Итак, дело было до полуночи — мы только что убрали серебро, которое принадлежит инфанте и контесе Теба, то есть графине Марии.

— Совершенно верно, милая Энсина, ведь графиня Евгения с королевой в Аранхуэсе.

Хранительница серебра при этом имени сложила руки и обратила взор к небу.

— О, она терзает сердце — эта молодая кровь! Итак, мы только что вычистили серебро и в порядке убрали его на место, как вдруг на большой двор замка прискакал всадник, даже искры высекались из камней, говорю я тебе, Долорес. Я тотчас вниз, ведь постоянно надо знать, что происходит. Могли приехать шайки разбойников, ужасные карлисты, которые не щадят ни женщин, ни детей!

— Неужели это так как ты говоришь, Энсина!

— Как, — вскричала раздраженная старуха, — ты все еще веришь, что эти шайки разбойников пощадят нас? Куда только они ни придут, везде разбойничают, грабят, насилуют. Послушай только дальше, ты еще не знаешь ужасов войны и ее последствий. Спроси твоего отца, старого Кортино, он тоже может кое-что рассказать. А посмотри, что это за отверстие в мадридском королевском замке? Его сделало пушечное ядро этих свирепых карлистов! Они хотели весь замок сжечь, тогда ты говорила бы, конечно, совсем другое. Итак, я поспешила вниз. Там я нашла офицера на измыленной лошади, который тотчас уведомил стражу замка, что… — о, это слишком страшно, чтобы я могла еще повторить!

Старая хранительница серебра проронила несколько слезинок. Вообще она плакала охотно, когда, рассказывая, приходила в экстаз, так как ежедневно было что-нибудь, что пробуждало в ней сострадание, в этот же раз, казалось, она была тронута совершенно иначе.

— Ты подвергаешь меня пытке, Энсина.

— Итак, господин офицер был весь в поту, а его шпоры — в крови, вытекавшей из боков трясущейся от напряжения лошади.

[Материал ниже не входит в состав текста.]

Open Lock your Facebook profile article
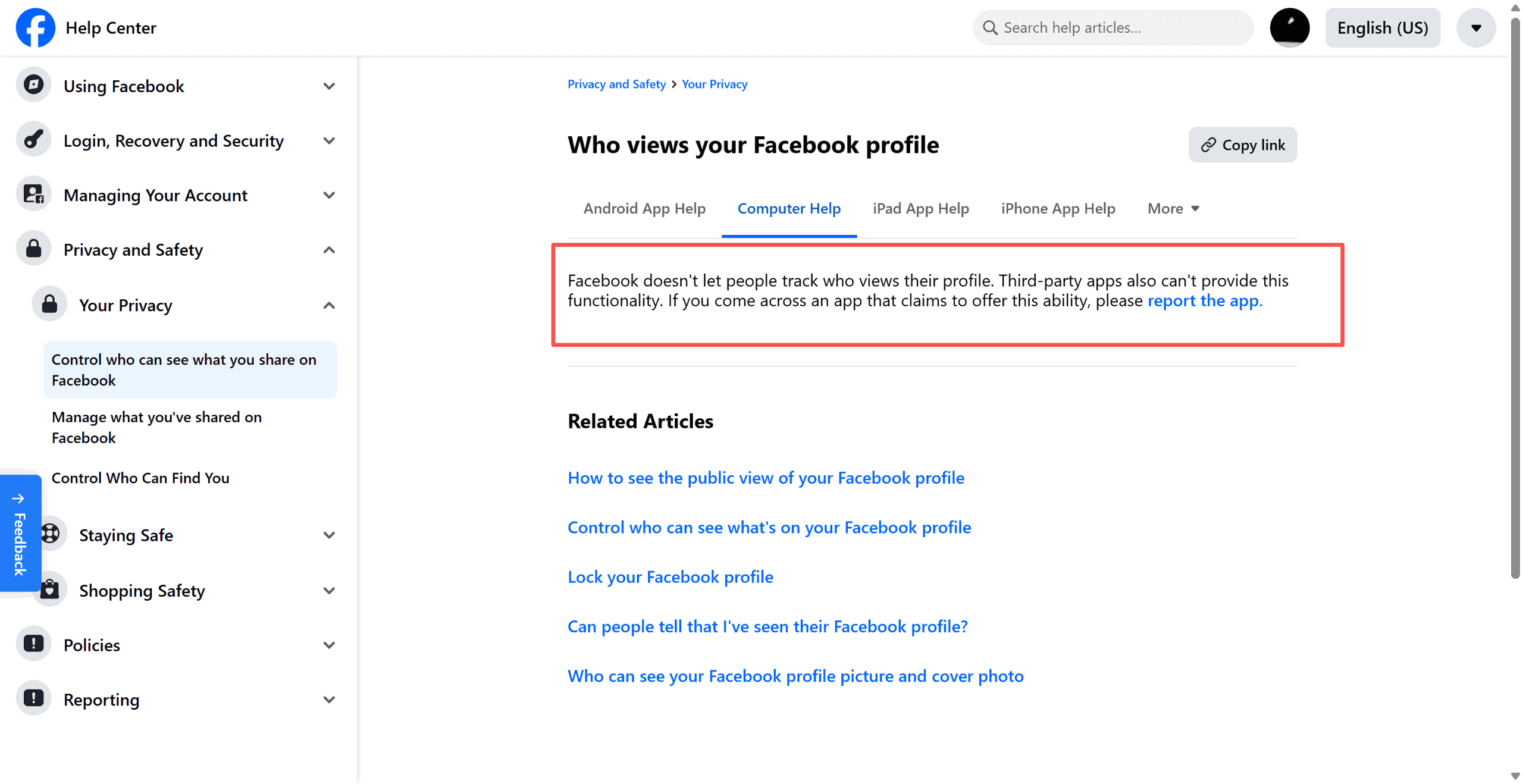Image resolution: width=1523 pixels, height=784 pixels. click(670, 576)
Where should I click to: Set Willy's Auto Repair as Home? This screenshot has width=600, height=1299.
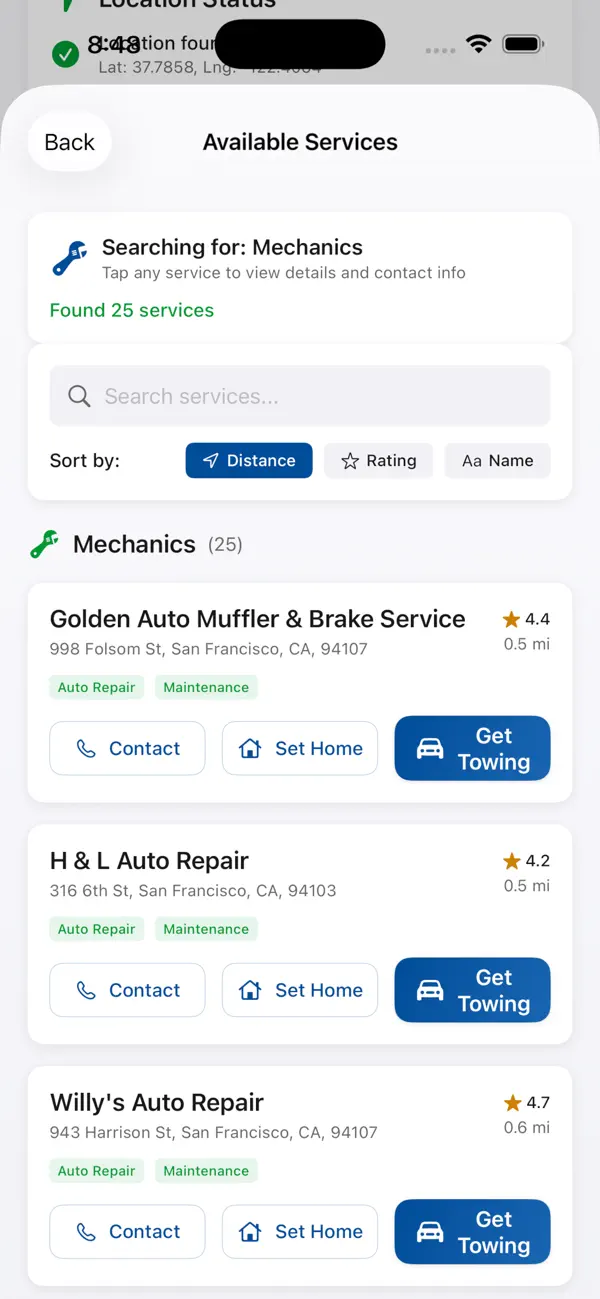pos(300,1232)
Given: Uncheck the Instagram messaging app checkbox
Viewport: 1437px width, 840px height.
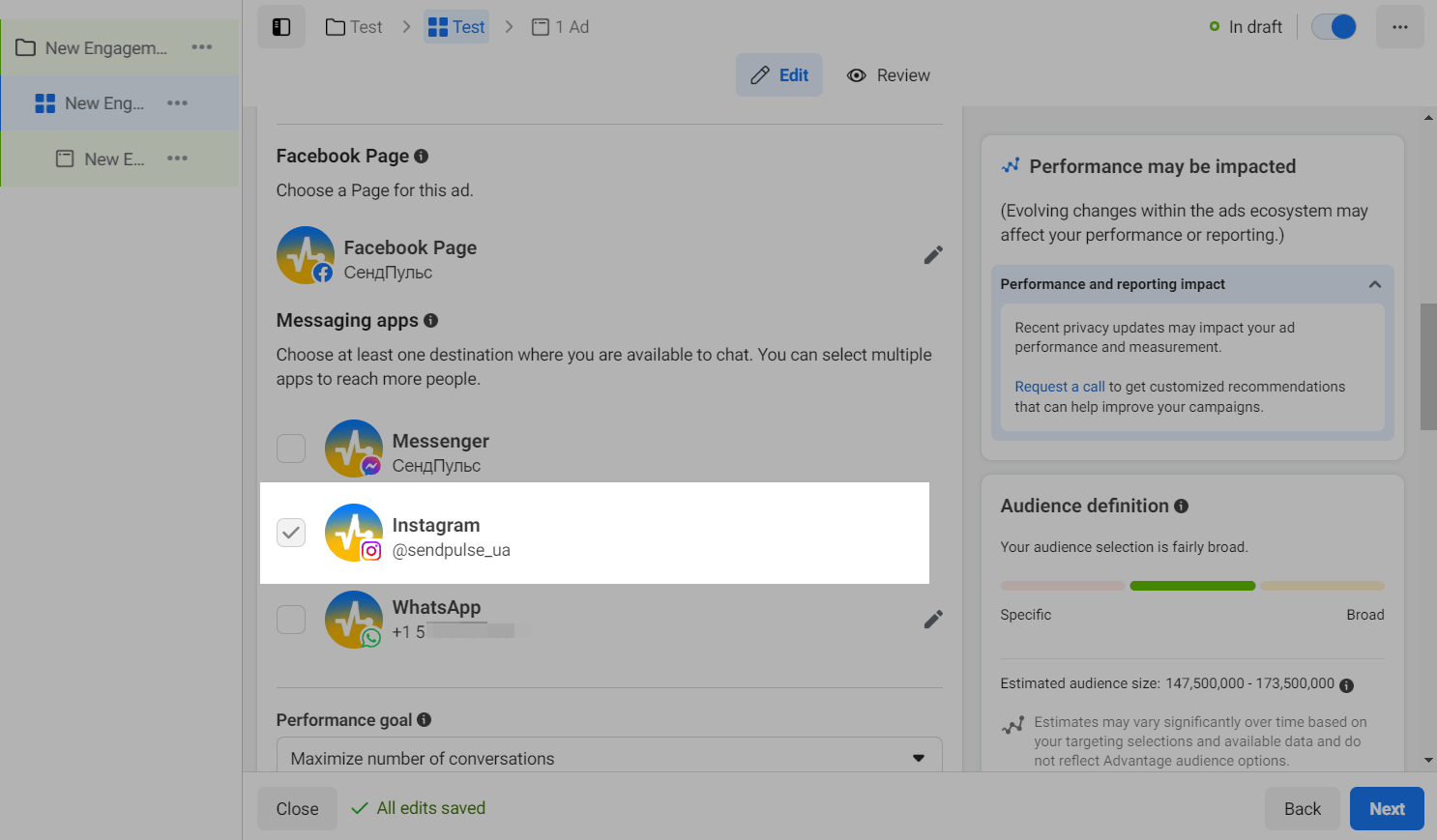Looking at the screenshot, I should pos(291,533).
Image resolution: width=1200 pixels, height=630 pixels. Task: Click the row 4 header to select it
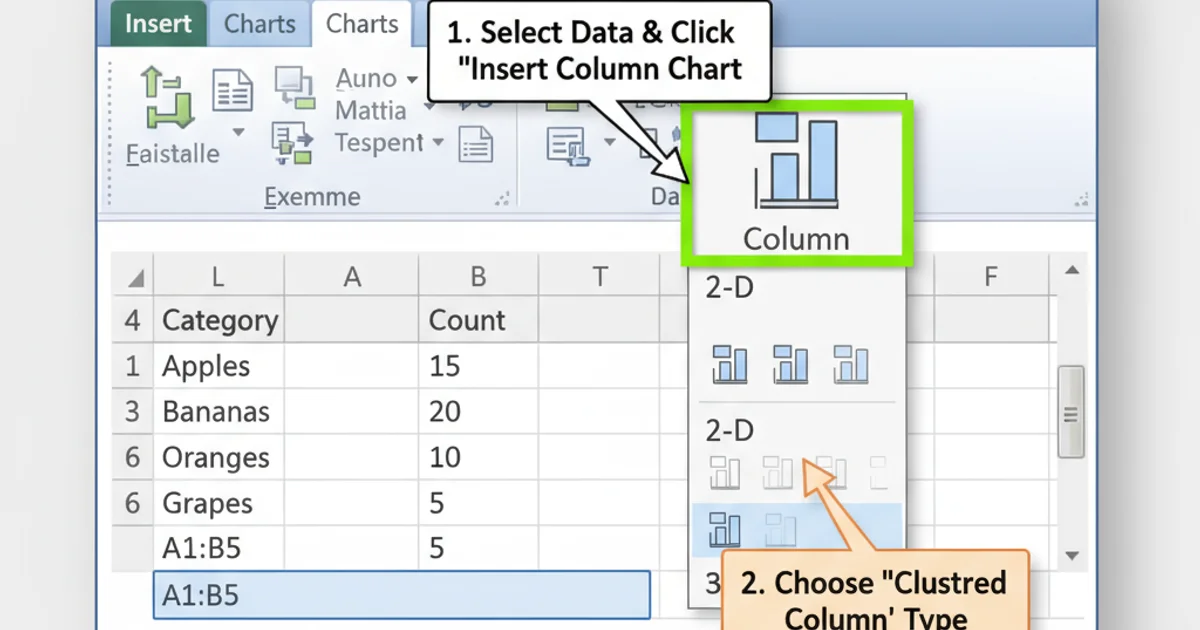tap(133, 320)
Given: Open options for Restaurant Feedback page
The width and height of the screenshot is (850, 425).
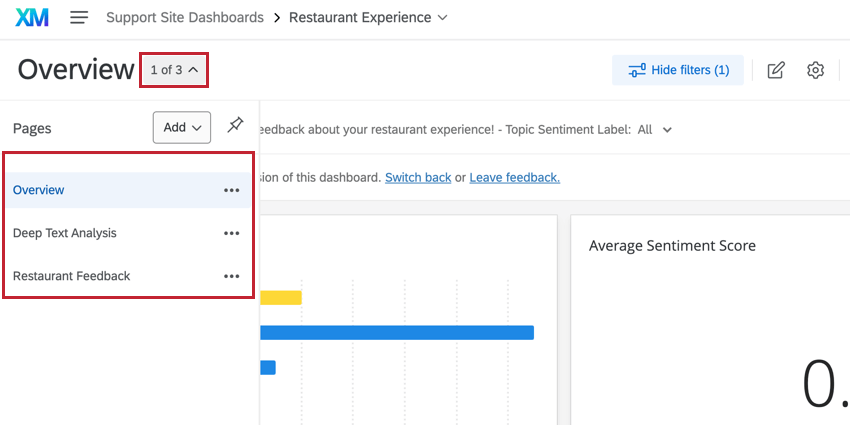Looking at the screenshot, I should point(232,276).
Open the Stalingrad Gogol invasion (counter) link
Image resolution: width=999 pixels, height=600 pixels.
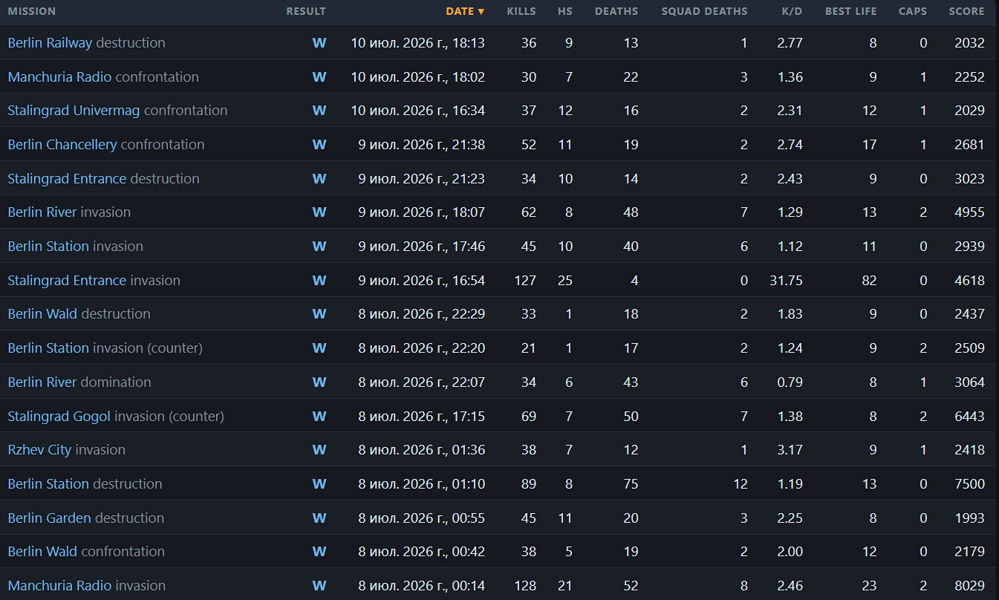point(116,417)
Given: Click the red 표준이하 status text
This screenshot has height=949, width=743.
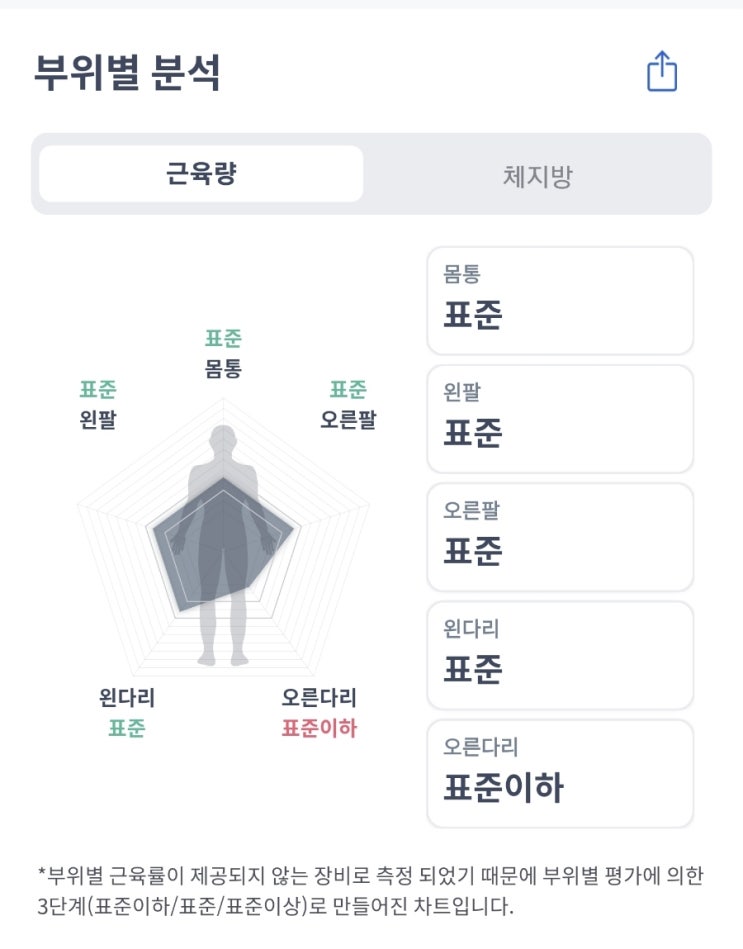Looking at the screenshot, I should pos(319,728).
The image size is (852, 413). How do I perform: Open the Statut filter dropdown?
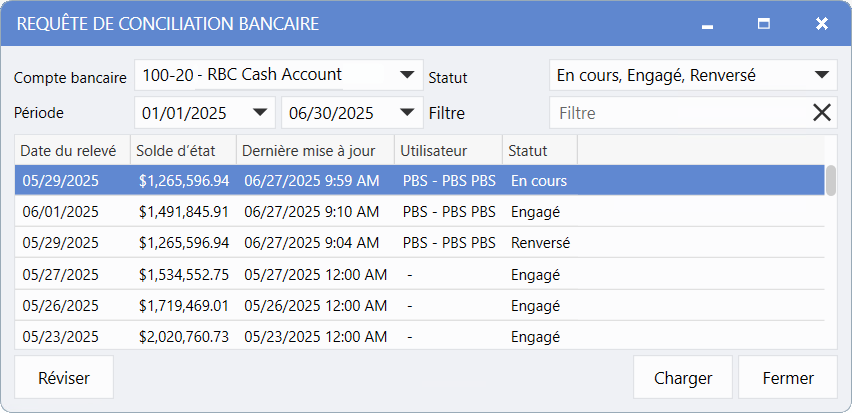pyautogui.click(x=821, y=75)
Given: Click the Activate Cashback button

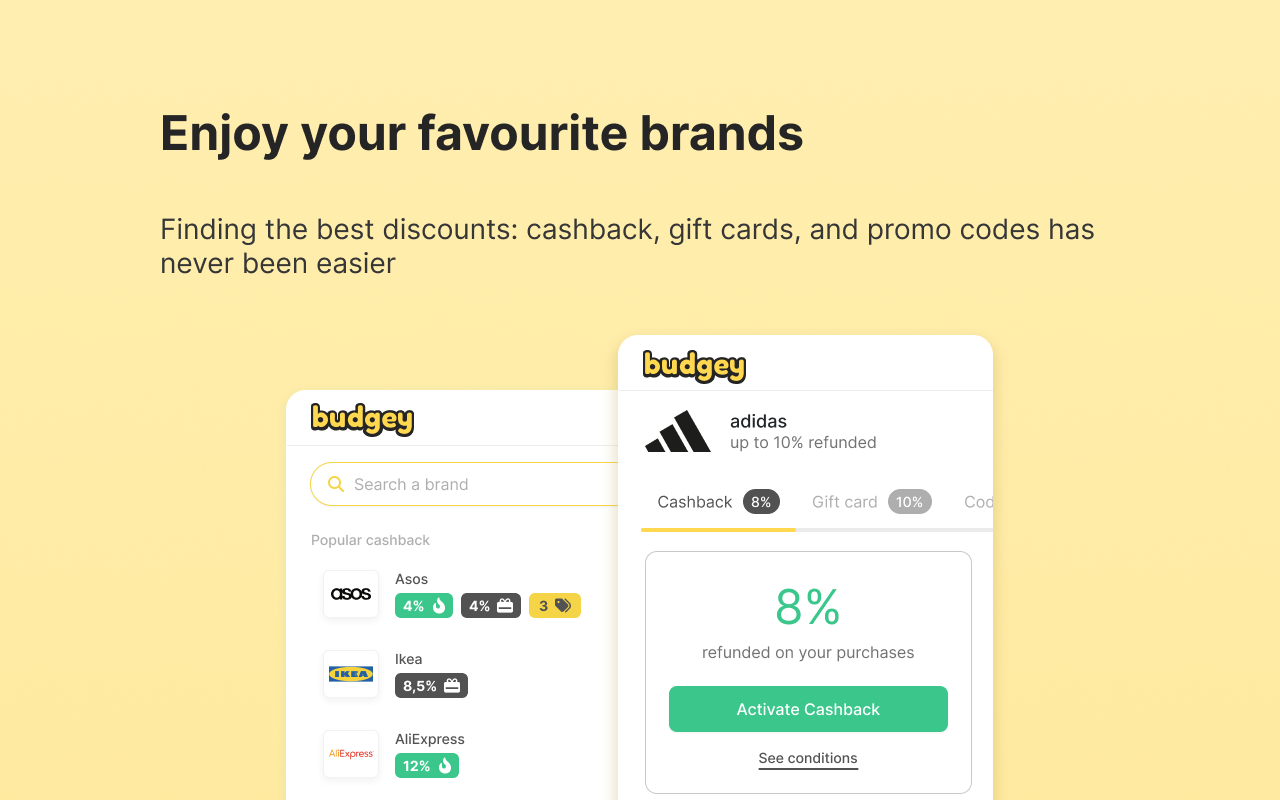Looking at the screenshot, I should coord(808,709).
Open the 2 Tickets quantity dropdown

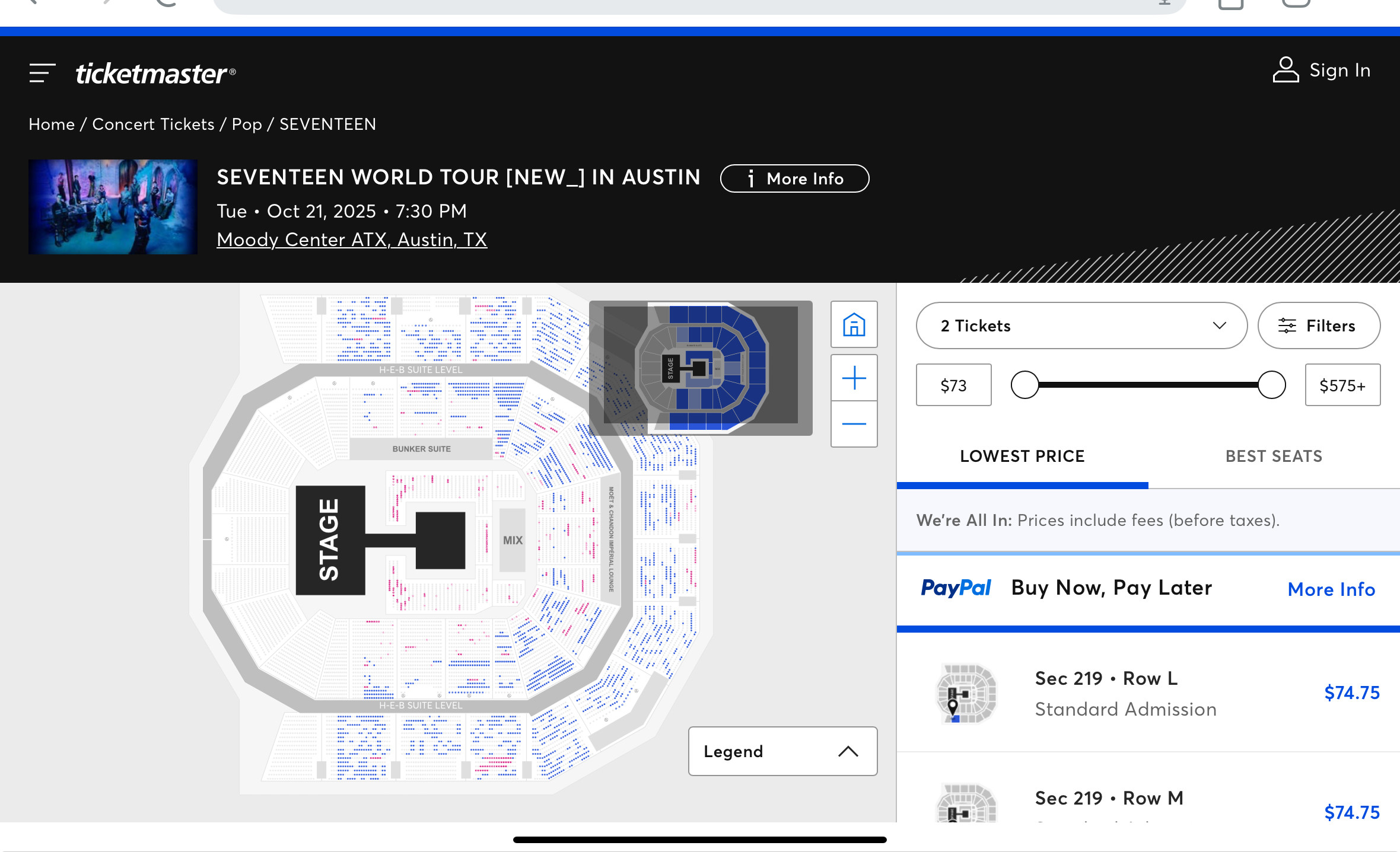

Он прискакал прямо из Аранхуэса. Там случилось несчастье, несчастье, говорю тебе, Долорес, и графиня Мария Теба, когда спешила ночью к своей матери, была похожа на безумную,

— Но ты совсем не говоришь мне, какое случилось несчастье, — заметила ей с укором девушка.

— Да, — продолжала старая хранительница серебра, ближе наклонившись к решетке окна, чтобы следующее сказать тихим голосом. — Карлисты похитили королеву и ее подругу графиню Евгению.

— Пречистая Дева, что, если бы это была правда!

— Не сомневайся, дитя! Господин офицер известил об этом. Но, к счастью, вблизи от Аранхуэса был авангард генерала Конха, и говорят, что всадникам удастся отнять у страшных убийц их драгоценную добычу. Подумай же, Долорес, что, если бы они убили молодую королеву и прекрасную графиню!

— О, этого они не сделали бы, Энсина, но, может быть, держали бы их в плену — это слишком смелая выходка, — сказала дочь смотрителя замка.

— Смелая и ужасная выходка, — повторила хранительница серебра, сжимая свои руки, — подумай же, Долорес, две такие высокочтимые и знатные дамы — во власти грубых карлистов. Но горе тем, кто сделал это и попадет в руки наших храбрых солдат! Горе им! Старый Вермудец имел бы работу. Ведь это оскорбление ее величества!

— Несчастные ослепленные, — вслух подумала дочь смотрителя замка с сострадательным видом.

— Как, ты еще сожалеешь о постыдных людях, Долорес? Это с твоей стороны мне вовсе не нравится. Но я хорошо знаю, почему это делается. О, старая Энсина все видит и слышит! У тебя все еще в голове красивый и высокий дон Олимпио, который прежде жил со своей старой матерью там внизу, в окруженном виноградником домике. Старая милосердная женщина была добра и любезна, лучше меня этого никто не знает. Но с того времени, как она умерла, от дикого и заносчивого дона Олимпио житья не было. Почему же он не поступил в королевское войско? Почему же он пошел тогда ночью во время тумана к преступным карлистам?